Questa è in assoluto una delle più sessiste. Perché se andiamo ad analizzare cosa si intende con “valori”, scopriremo che sono tutti punti di vista patriarcali su come una donna dovrebbe comportarsi. Figurarsi se una donna può avere libertà sessuale esattamente come gli uomini!

Se una donna si veste poco allora si merita di essere stuprata o di essere aggredita verbalmente dagli uomini.

Questo pensiero fa parte dello slut-shaming che è strettamente collegato al victim-blaming, entrambi fenomeni della cultura dello stupro.

Qui Irene affronta il significato di slut-shaming:

Mentre qui il significato di victim blaming:

Questo invece e il video di AJ+ che trovate sottotitolato sulla nostra pagina che parla della cultura dello stupro:

Per non parlare di chi utilizza parole come troia e puttana come offesa sulle altre. L’offesa sessista per eccellenza. Figlio di gigolò non esiste. Puttano non esiste. Sono parole utilizzate esclusivamente al femminile, vi siete mai chiesti/e perché?

Analizzando i termini in sé, per prima cosa, le parole troia e puttana non dovrebbero essere utilizzate come offese. Lo sono diventate proprio perché una donna con libertà sessuale e libera di gestire il proprio corpo e la propria sessualità non è concepibile, qui nel pezzo “Fenomenologia dell’offesa troia”  trovate un esauriente riflessione.

Sono termini secolari utilizzato da uomini e donne per giudicare solo ed esclusivamente la donna e la sua “morale”. Ovviamente utilizzando un punto di vista patriarcale, come analizzato qui, nel pezzo  “Ti chiamano puttana: è un’offesa all’onore di tuo padre”.

# Dati forniti
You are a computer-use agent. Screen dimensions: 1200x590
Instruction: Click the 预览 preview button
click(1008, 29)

--

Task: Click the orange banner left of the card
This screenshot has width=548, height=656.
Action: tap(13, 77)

# Requisiti del compito
Per favore, rispondi: secondo il brano sullo slut-shaming, di quale cultura sono fenomeni sia lo slut-shaming sia il victim-blaming?

# In risposta
Della cultura dello stupro.